[slurm-users] Strange behaviour with dynamically linked binary in batch job

Sebastian Potthoff s.potthoff at uni-muenster.de
Thu Mar 31 10:44:40 UTC 2022

Just a quick follow up, that I could resolve the issue. Maybe this helps someone in the future.

 $BASH_ENV was pointing to a deprecated script, resetting the module environment. This only is an issue for non-interactive, non-login shells (i.e. sbatch) and the issue was therefore not seen when running in an interactive slurm session. 

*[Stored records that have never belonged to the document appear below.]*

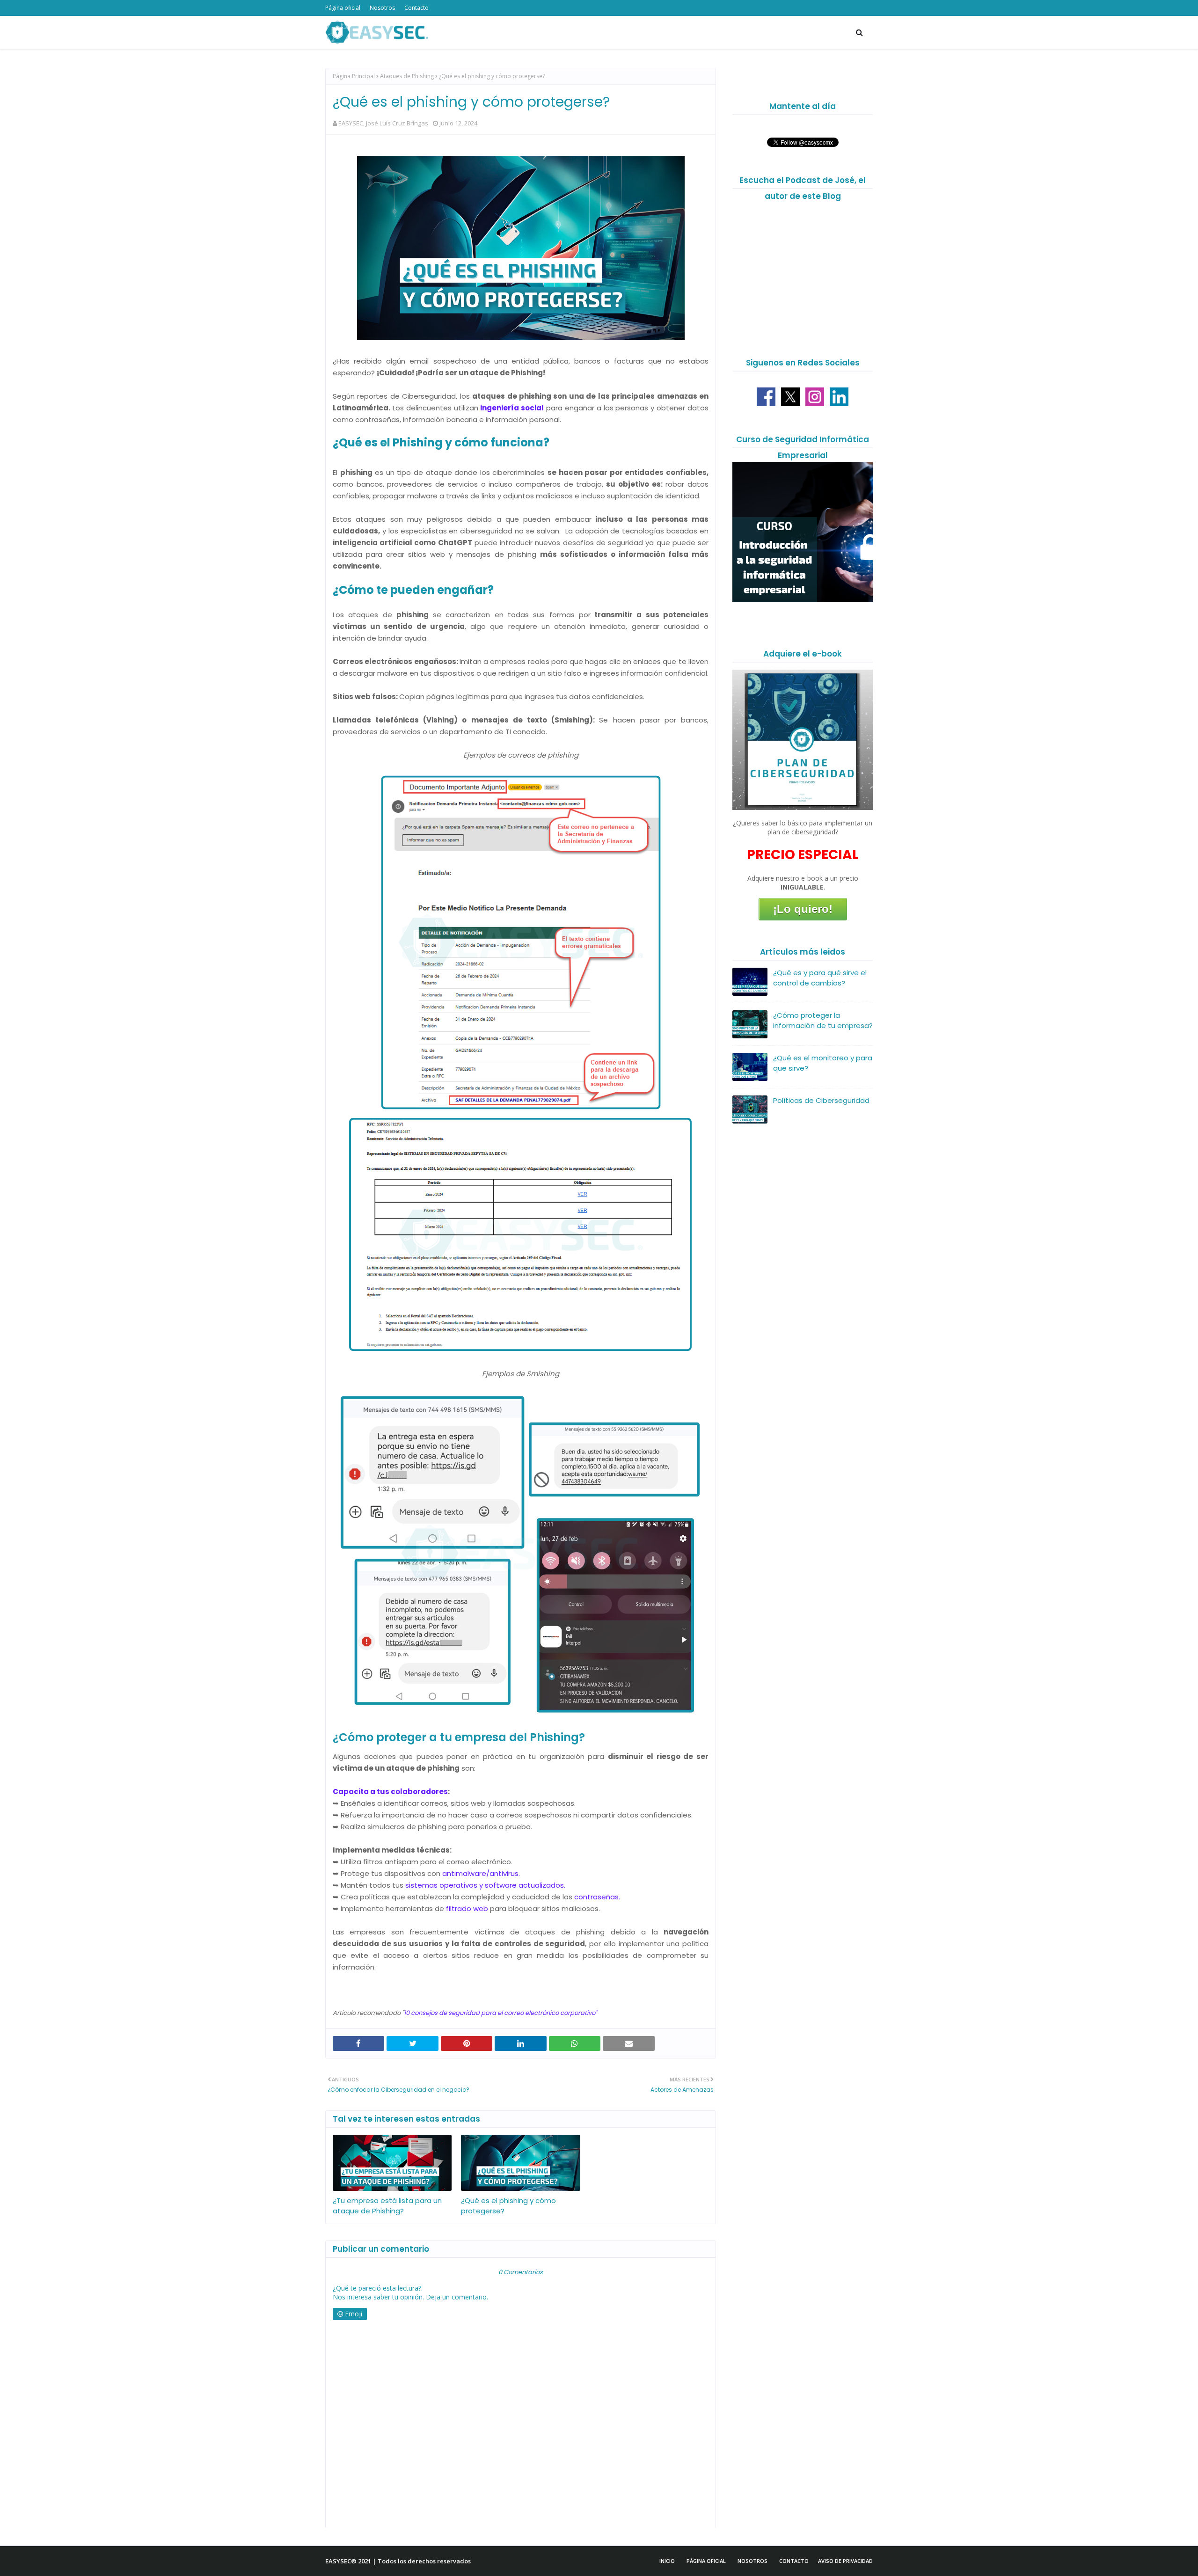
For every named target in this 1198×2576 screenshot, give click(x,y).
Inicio (667, 2560)
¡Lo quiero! (803, 909)
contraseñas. (596, 1897)
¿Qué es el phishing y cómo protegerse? (508, 2206)
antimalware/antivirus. (481, 1873)
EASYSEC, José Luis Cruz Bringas (383, 123)
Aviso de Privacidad (845, 2560)
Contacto (416, 8)
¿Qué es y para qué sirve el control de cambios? (820, 978)
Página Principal (354, 76)
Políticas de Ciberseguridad (821, 1100)
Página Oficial (706, 2560)
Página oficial (342, 8)
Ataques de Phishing (407, 76)
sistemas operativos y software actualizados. (484, 1885)
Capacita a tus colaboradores (390, 1791)
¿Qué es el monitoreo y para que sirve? (822, 1063)
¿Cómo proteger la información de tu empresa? (823, 1020)
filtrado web (467, 1908)
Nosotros (382, 8)
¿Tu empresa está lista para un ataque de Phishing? (387, 2206)
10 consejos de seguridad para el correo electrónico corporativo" (500, 2012)
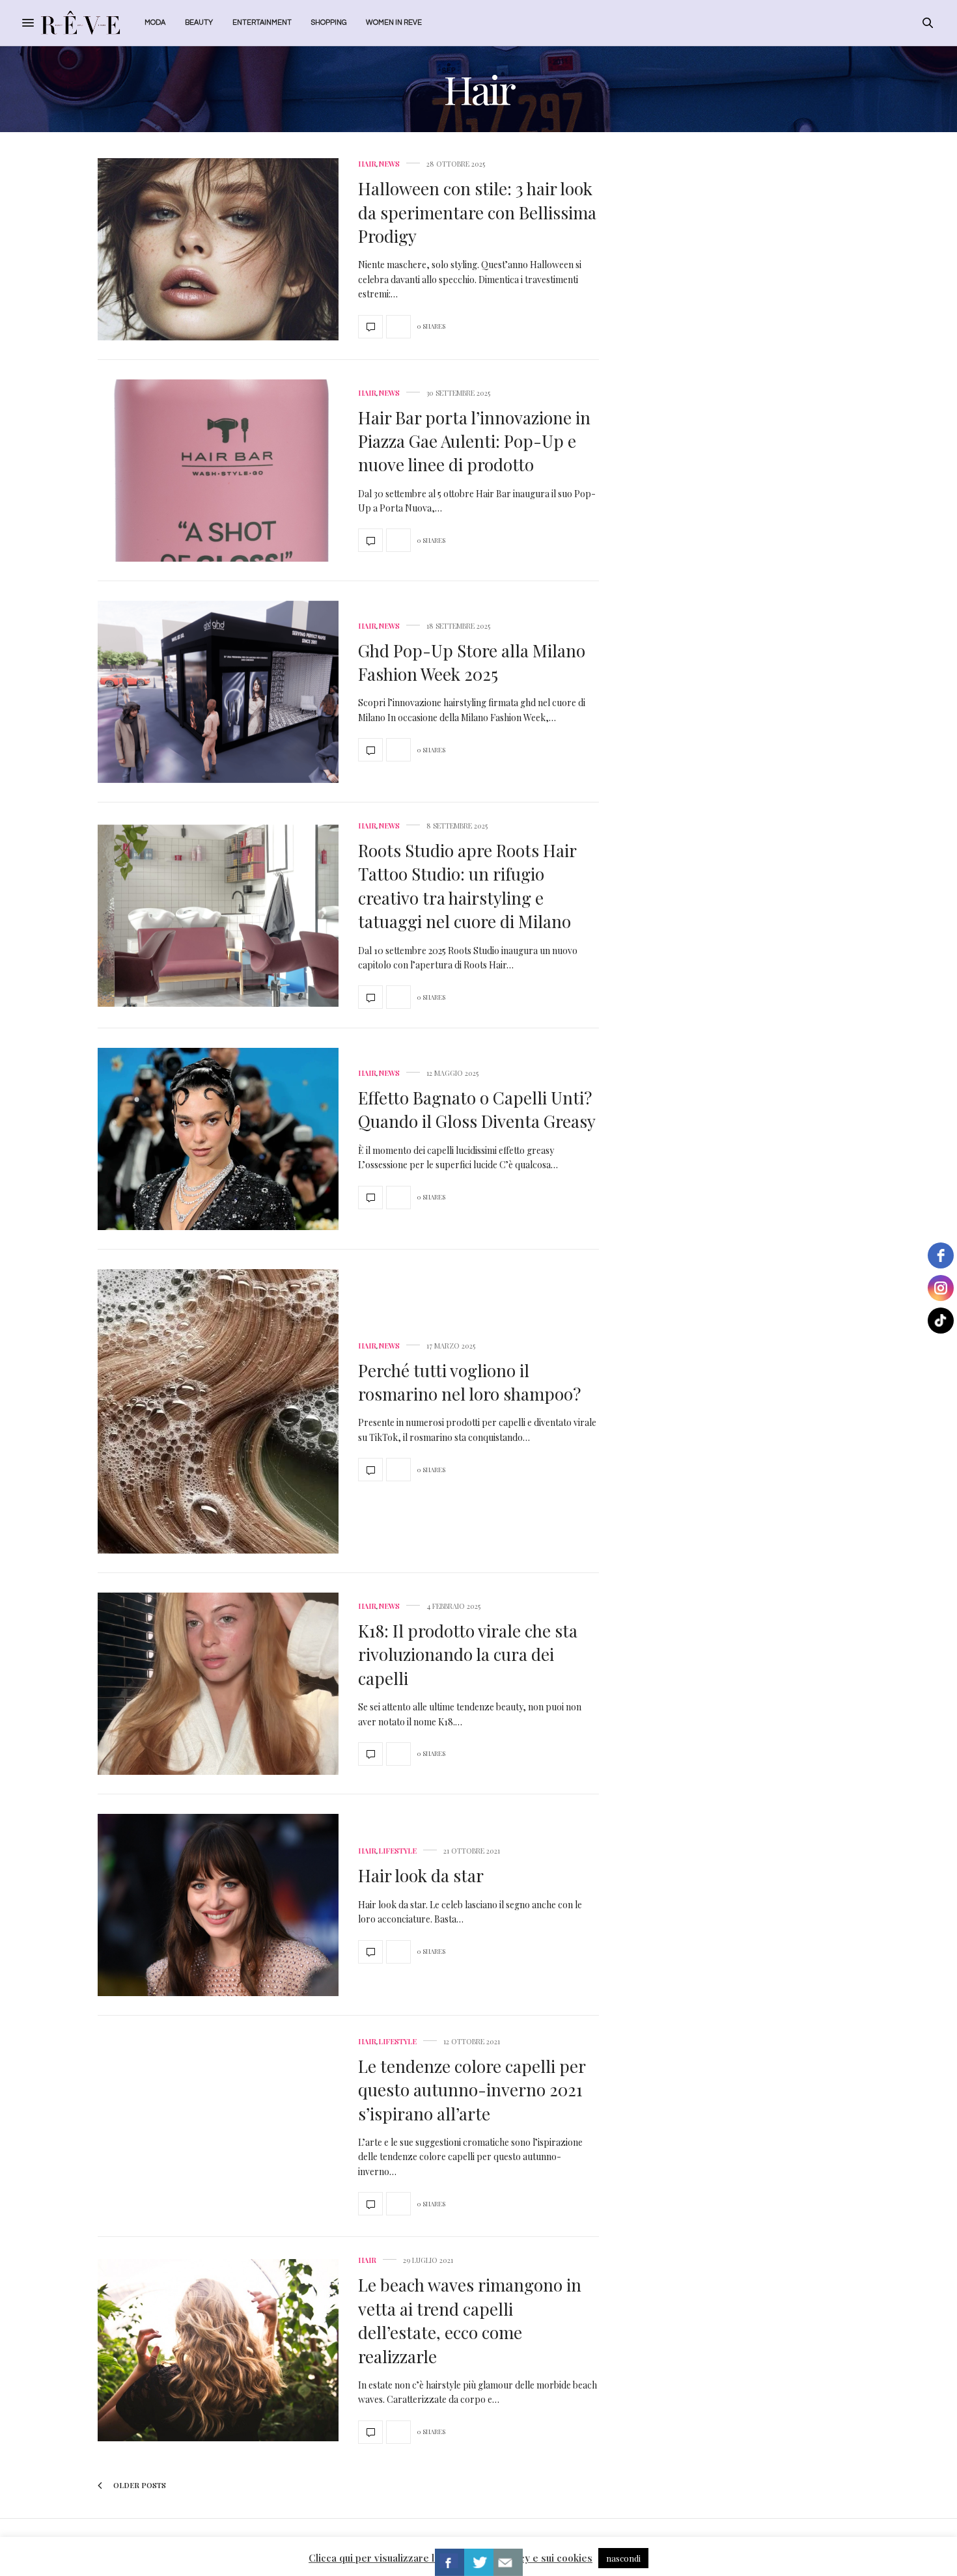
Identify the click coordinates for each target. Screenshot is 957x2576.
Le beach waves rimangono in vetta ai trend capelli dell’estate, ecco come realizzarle (469, 2320)
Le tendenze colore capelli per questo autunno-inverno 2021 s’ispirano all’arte (471, 2090)
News (389, 163)
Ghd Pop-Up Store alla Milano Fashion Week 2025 (471, 662)
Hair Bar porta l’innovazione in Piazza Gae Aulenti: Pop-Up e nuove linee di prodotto (474, 441)
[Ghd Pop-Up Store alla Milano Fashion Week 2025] (218, 692)
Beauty (199, 22)
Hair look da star (421, 1875)
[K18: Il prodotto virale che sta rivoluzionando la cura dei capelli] (218, 1684)
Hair (367, 163)
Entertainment (262, 22)
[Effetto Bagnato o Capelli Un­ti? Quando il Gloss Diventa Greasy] (218, 1139)
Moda (155, 22)
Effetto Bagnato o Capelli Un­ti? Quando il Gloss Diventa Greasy (477, 1109)
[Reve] (80, 23)
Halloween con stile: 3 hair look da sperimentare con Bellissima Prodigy (477, 212)
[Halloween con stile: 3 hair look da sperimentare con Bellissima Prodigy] (218, 249)
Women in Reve (394, 22)
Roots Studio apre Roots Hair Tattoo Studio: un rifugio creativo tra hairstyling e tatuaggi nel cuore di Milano (467, 886)
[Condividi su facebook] (449, 2562)
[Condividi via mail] (508, 2562)
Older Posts (138, 2485)
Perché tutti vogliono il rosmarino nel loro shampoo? (469, 1382)
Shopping (328, 22)
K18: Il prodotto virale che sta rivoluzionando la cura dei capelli (467, 1654)
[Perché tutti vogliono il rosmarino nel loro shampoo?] (218, 1411)
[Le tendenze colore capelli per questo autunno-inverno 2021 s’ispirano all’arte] (218, 2126)
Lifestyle (397, 1850)
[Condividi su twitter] (478, 2562)
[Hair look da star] (218, 1905)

I addition „ldd“ seems to create a subprocess/shell? Using 

/usr/lib64/ld-linux-x86-64.so.2 --list /path/to/binary

 did not have the described issue. 

Concerning other self-compile binaries, which seemed to work fine: those had a set an RPATH and were therefore always finding the correct MPI libs.

Kind regards

> Am 30.03.2022 um 18:08 schrieb Sebastian Potthoff <s.potthoff at uni-muenster.de>:
> Hi Noam,
> Thanks for your suggestion - I already did this and confirmed the modules and LD_LIBARARY_PATH are set correctly. Also if there was something wrong here, all of this would not work with self-compiled binaries, which it does… which baffles me :-/
>> Am 30.03.2022 um 17:51 schrieb Bernstein, Noam CIV USN NRL (6393) Washington DC (USA) <noam.bernstein at nrl.navy.mil <mailto:noam.bernstein at nrl.navy.mil>>:
>> One possibility is that something about the environment in the running batch job is making the "module load" commands fail, which they can do without any error (for old fashioned tcl-based env modules).  Do "module list" after, and echo $LD_LIBRARY_PATH, to confirm that it really is being set correctly in the batch job.